LeoLabs, a California based satellite tracking company has assumed a collision in the outer space. Two long-time nonfunctional satellites, IRAS and GGSE-4 will go very close to each other. According to their latest calculations, the collision may occur at 2339 hours GMT when these two dead crafts will be just 43 feet to 285 feet (13 to 87 meters) apart.
The Infrared Astronomical Satellite (IRAS) is a heavy satellite which weighs about 1090 kg. On the other hand, the Gravity Gradient Stabilization Experiment (GGSE-4) is much lighted weighing just 85 kg. They will whiz past each other on the evening of January 29 about 560 miles (900 kilometres) above Pittsburgh, Pennsylvania.
However, those calculations also state that the probability of a collision between IRAS and GGSE-4 is just 0.1%. The low odds are a very good thing, considering that both will be travelling more faster than 51,500 km/h.

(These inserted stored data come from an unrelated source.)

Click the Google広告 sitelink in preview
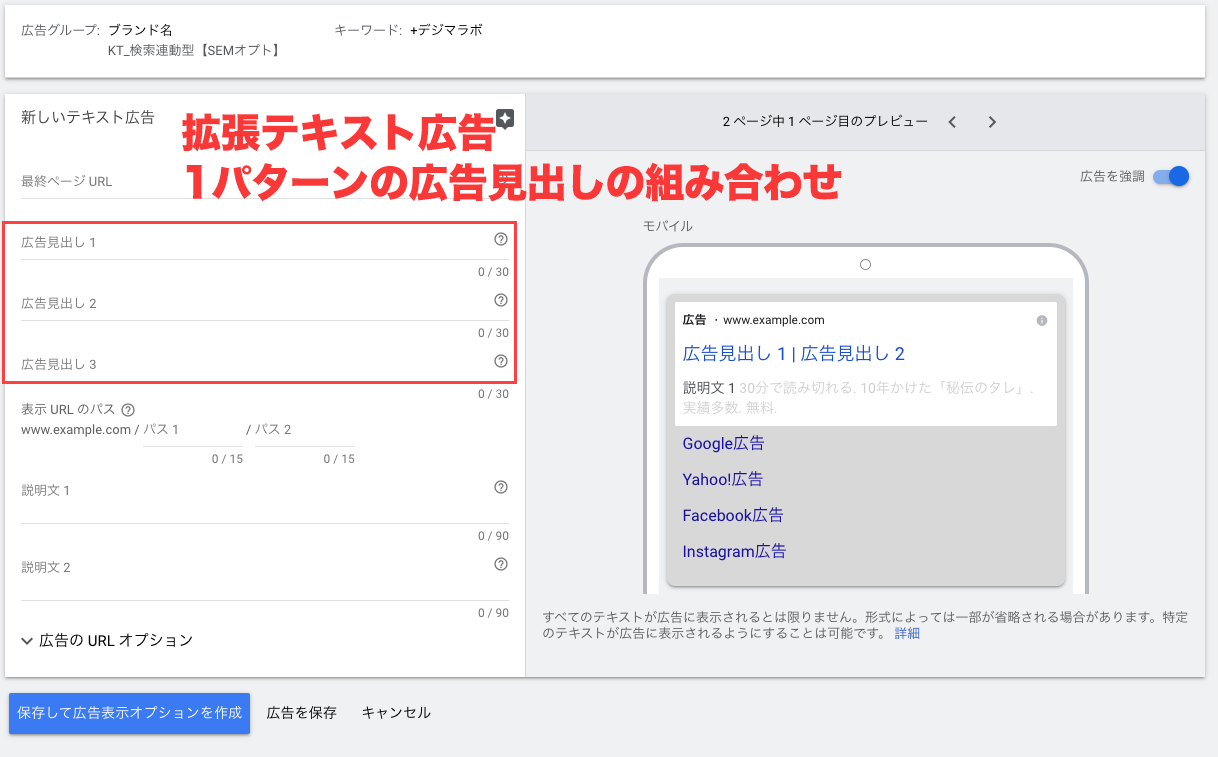1218x757 pixels. click(x=723, y=444)

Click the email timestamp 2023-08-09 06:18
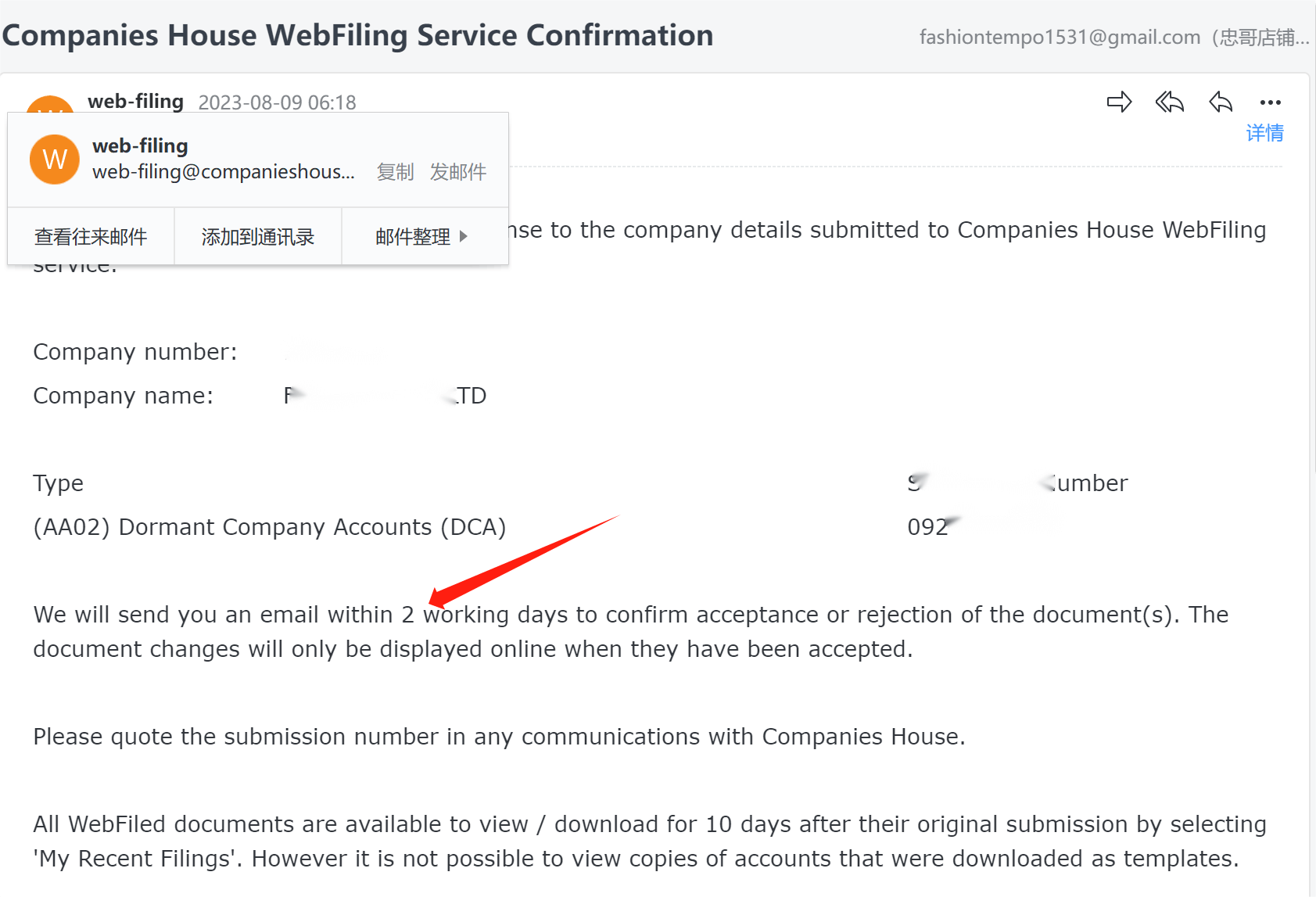coord(277,102)
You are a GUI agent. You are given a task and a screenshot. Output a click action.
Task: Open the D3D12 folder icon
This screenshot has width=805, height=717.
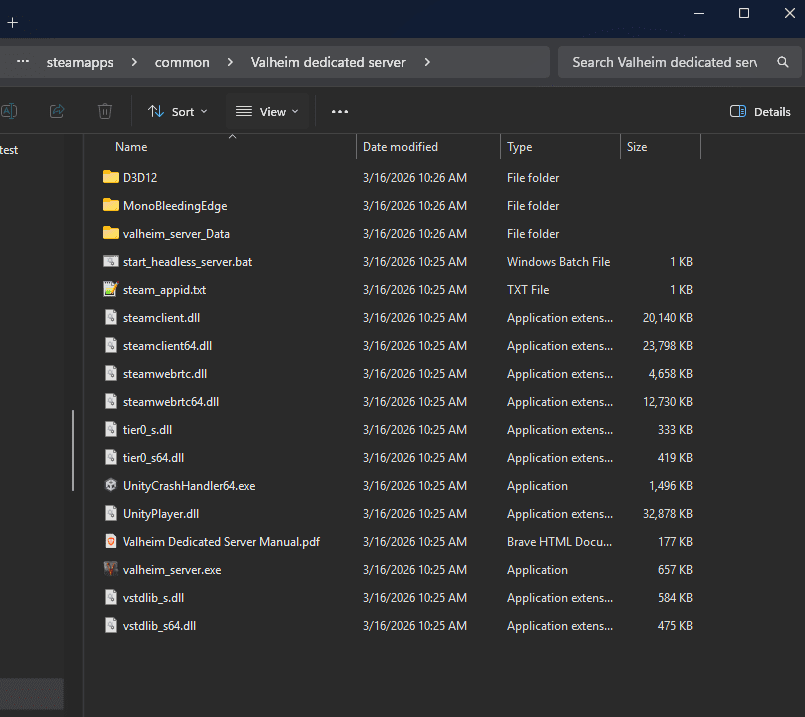(111, 178)
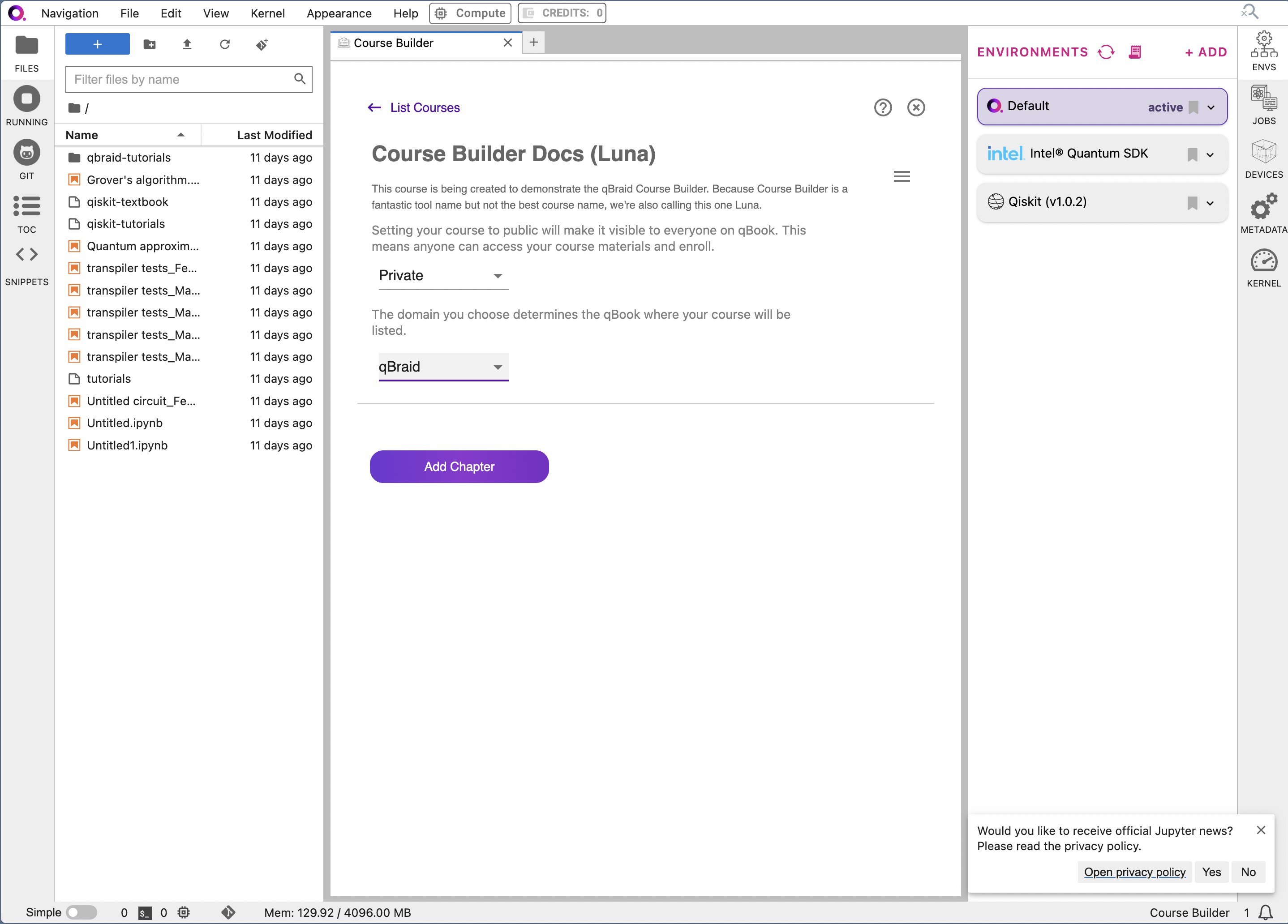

Jonathan McDowell is an astronomer at the Harvard-Smithsonian Center for Astrophysics. He monitors many of the objects circling Earth using publicly available U.S. tracking data. According to him, even if the collision happens, it will not be quite bad. However, it can be comparable to the Iridium-Kosmos collision in 2009.
Past incidents
The February 2009 crash, included the operational Iridium 33 communications satellite and a dead Russian military craft, Kosmos-2251. Till October 2009, it spawned about 1,800 pieces of trackable debris. And also many other shards too small to detect from the ground. It may be the most famous space-junk event in history. Only an infamous 2007 Chinese anti-satellite test and a similar Indian demonstration which occurred last year could compete with its popularity.
Maximum debris created by a collision between IRAS and GGSE-4 may stay in the more massive satellite’s path, a sun-synchronous orbit (SSO), which takes a spacecraft over a planet’s poles. Those involve various weather and spy spacecraft, which take benefit of the regular brightness.